In contrast to the 1864 Manet, God is certainly not dead in Gauguin’s The Yellow Christ, but mythology and ideology (as in all works of art) are still operating in this striking painting of Post-Impressionism.  Three kneeling women in traditional Breton costume are on one level having a vision of the crucified Christ as they engage in prayer and contemplation.  The brilliant color of the image- the vivid yellow of Christ’s body, the orange of the trees set off against the blues and whites of the female figures contributes to this sense of vision and the otherworldly.

On another level, Gauguin is looking to the countryside, in this case Pont-Aven, Brittany as a way to escape the modern city with all of its pleasures, but also problems.  Tourism is a decidedly late 19th century phenomenon when with the advent of the railroad one could leave the city for a fictitious, bucolic countryside supposedly unaffected by industrialization and the rise of consumer culture.  But this understanding is of course a myth of capitalism and the other. 

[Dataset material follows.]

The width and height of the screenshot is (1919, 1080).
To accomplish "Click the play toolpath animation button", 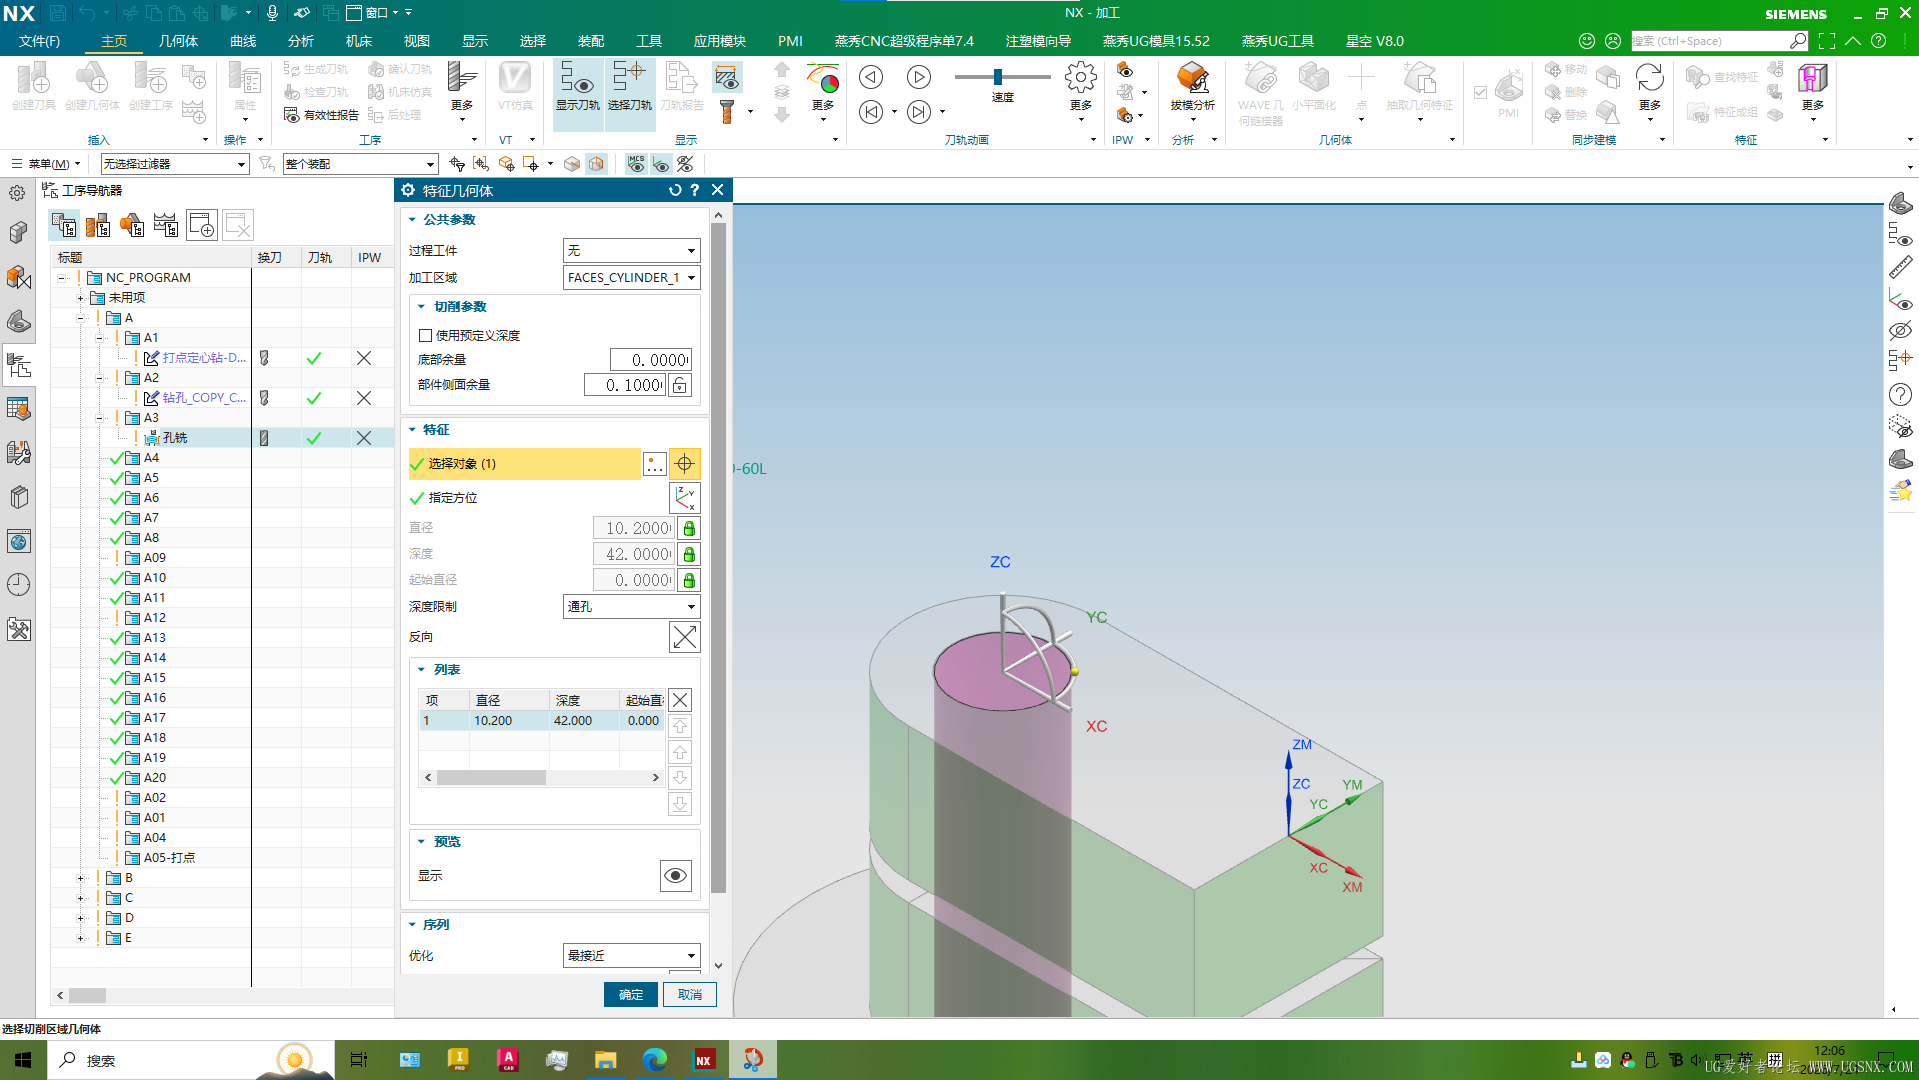I will 918,77.
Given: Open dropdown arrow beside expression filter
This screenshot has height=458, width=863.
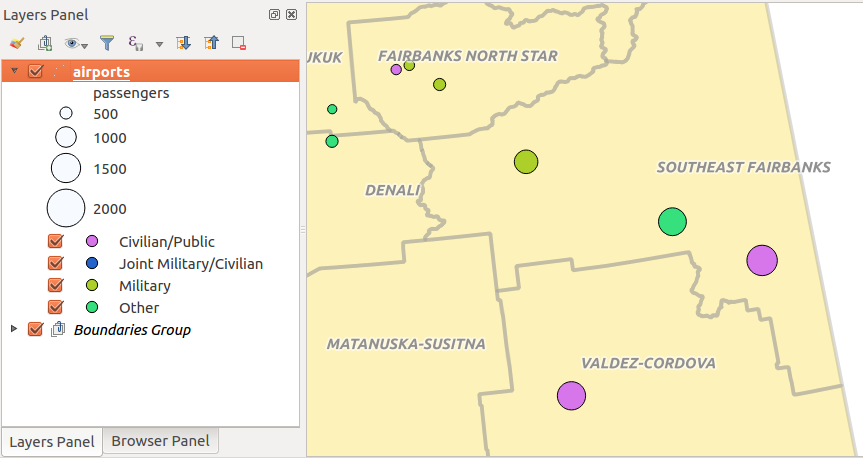Looking at the screenshot, I should (x=159, y=44).
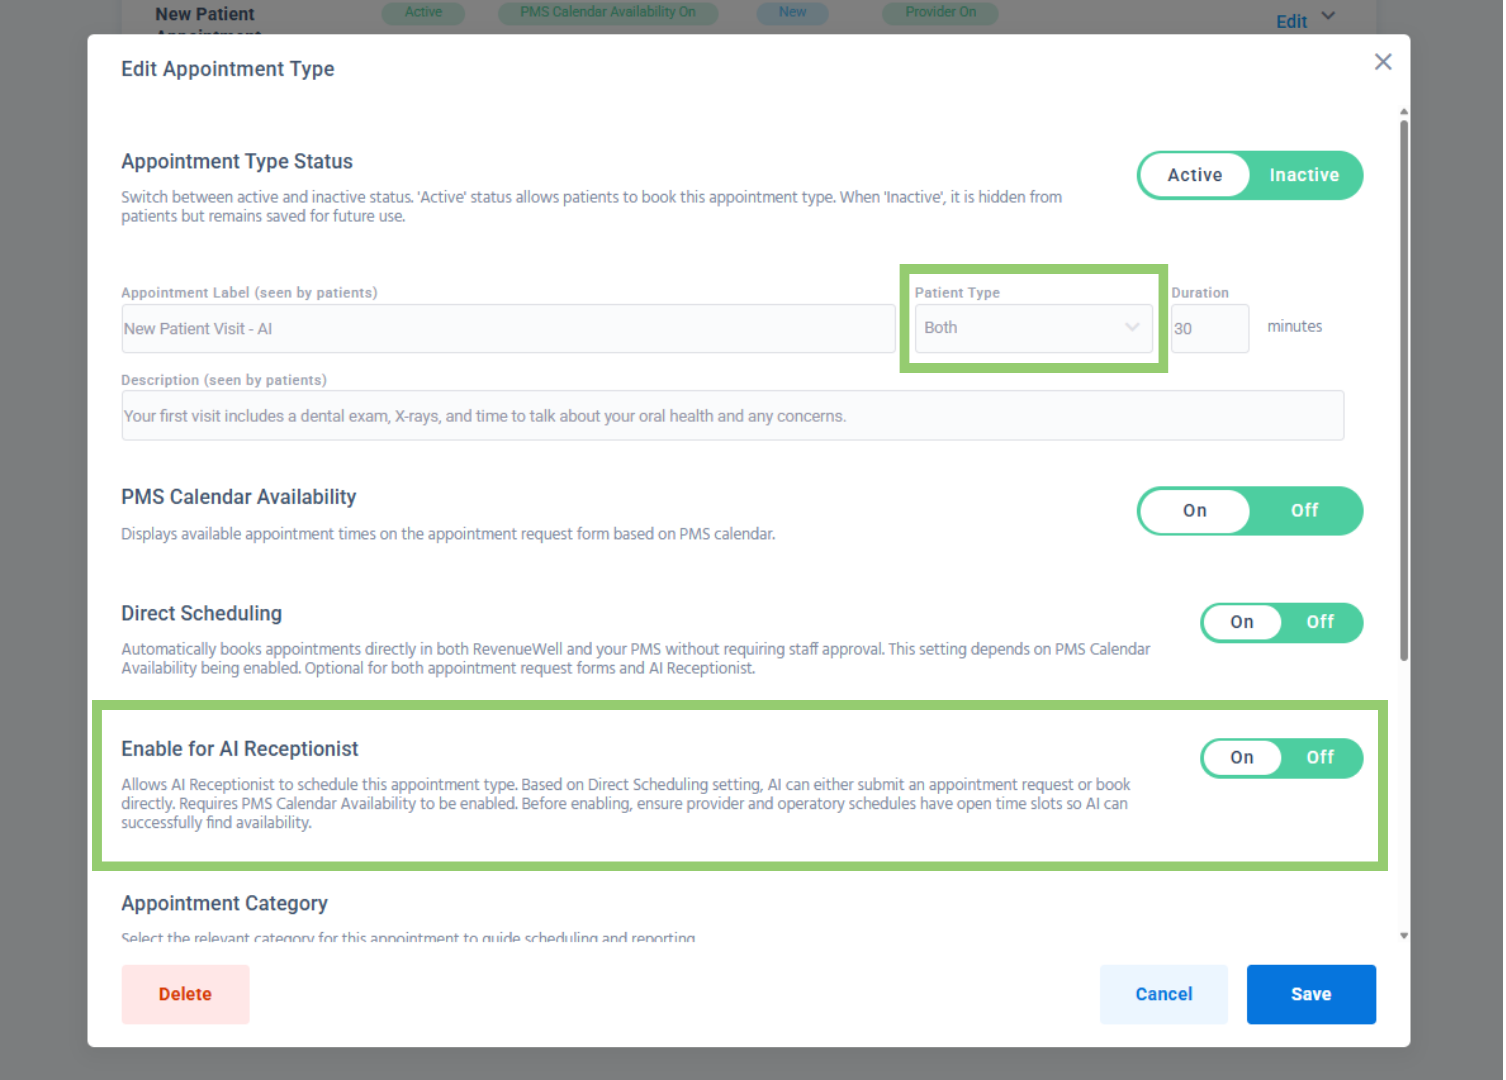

There is evidence to suggest that the Bretons revived the wearing of their traditional costume as a way to make Brittany a more popular tourist destination.  It added local color.  The Bretons were selling the picturesque and the quaint.  In this regard, both tourist/viewer and native participated knowingly and unknowingly in constructing the binaries of tourist/other, inside/outside, modern/rustic, city/country, masculine/feminine and so on.  In The Yellow Christ Gauguin is presenting the viewer as tourist what they want to see:  the simple religious devotion of the Breton peasant.  This sense of religious feeling is heightened by the painting’s form- the areas of bright color and the overall flatness of the image.  In the end, Pont-Aven was not far enough away from Paris, from modernity for Gauguin, so he travelled to Tahiti to find another Other, to find paradise, where he enthusiastically spread syphilis to the native population.

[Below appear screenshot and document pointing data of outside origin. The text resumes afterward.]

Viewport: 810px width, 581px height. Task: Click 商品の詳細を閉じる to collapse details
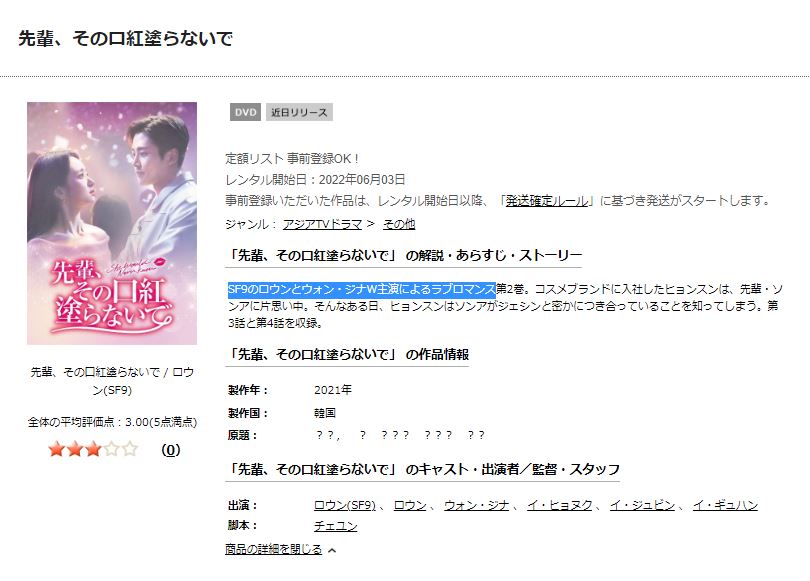pos(273,549)
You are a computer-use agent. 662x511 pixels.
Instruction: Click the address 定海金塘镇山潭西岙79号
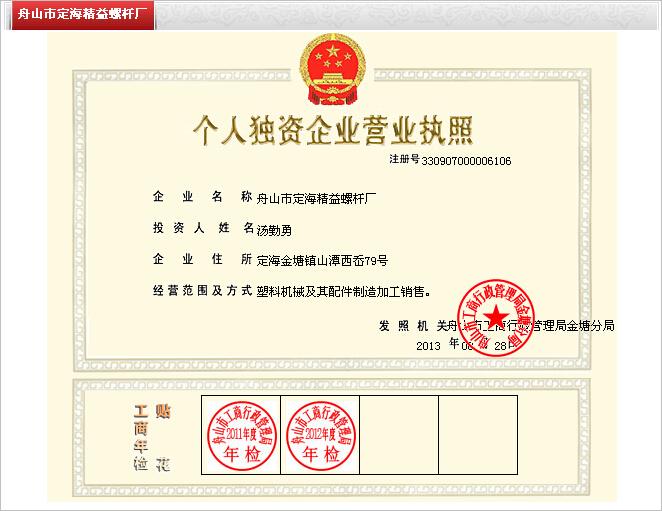pyautogui.click(x=321, y=261)
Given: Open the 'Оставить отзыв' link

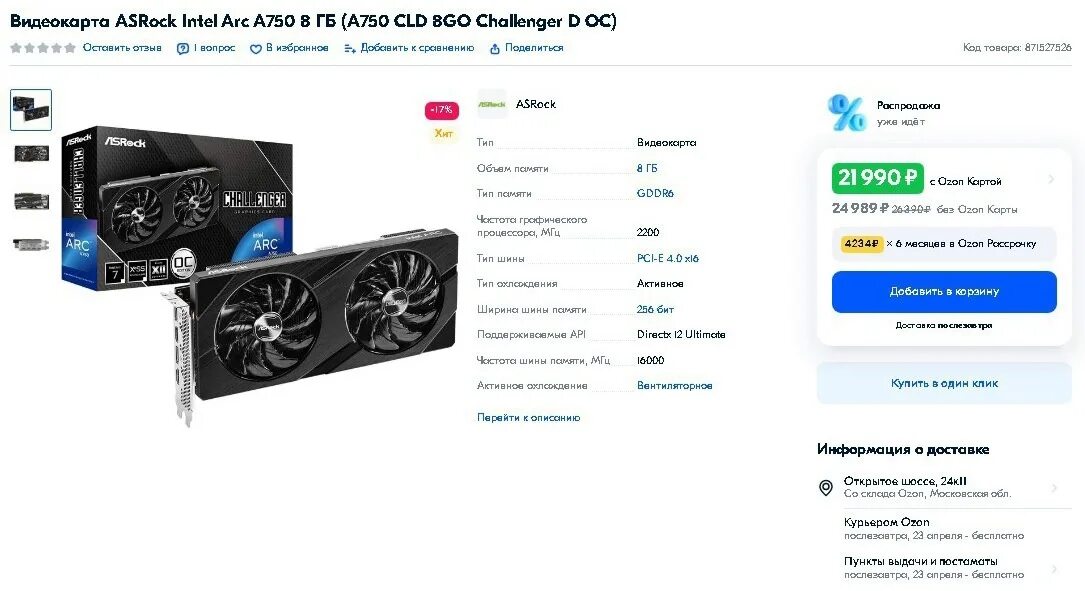Looking at the screenshot, I should pyautogui.click(x=122, y=48).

My devotion to religious painting continues to this day whether it is the visceral calm and emotional piety of the Velasquez, the paradigm shattering of the Manet or the myth building of the Gauguin.  Each of these works of art to varying degrees are inscribed with the power of the faithful.  They are embedded with devotion.  As with all things that arouse my desire, when I stand or have stood before these paintings I experience a moment of bliss.